#### [Exercise requirements]
After locating the line with "You are a computer-use" in the data that follows, return it and every later line exactly, up to and including the line with "Instruction: Click the magnifier search icon".

___ Listed entries ___

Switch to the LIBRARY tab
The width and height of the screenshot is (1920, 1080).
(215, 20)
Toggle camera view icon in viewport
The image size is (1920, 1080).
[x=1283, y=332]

___
___ Listed entries ___

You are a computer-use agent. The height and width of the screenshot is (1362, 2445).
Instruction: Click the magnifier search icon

___

#### [Result of the exercise]
You are a computer-use agent. The height and width of the screenshot is (1362, 2445).
Instruction: Click the magnifier search icon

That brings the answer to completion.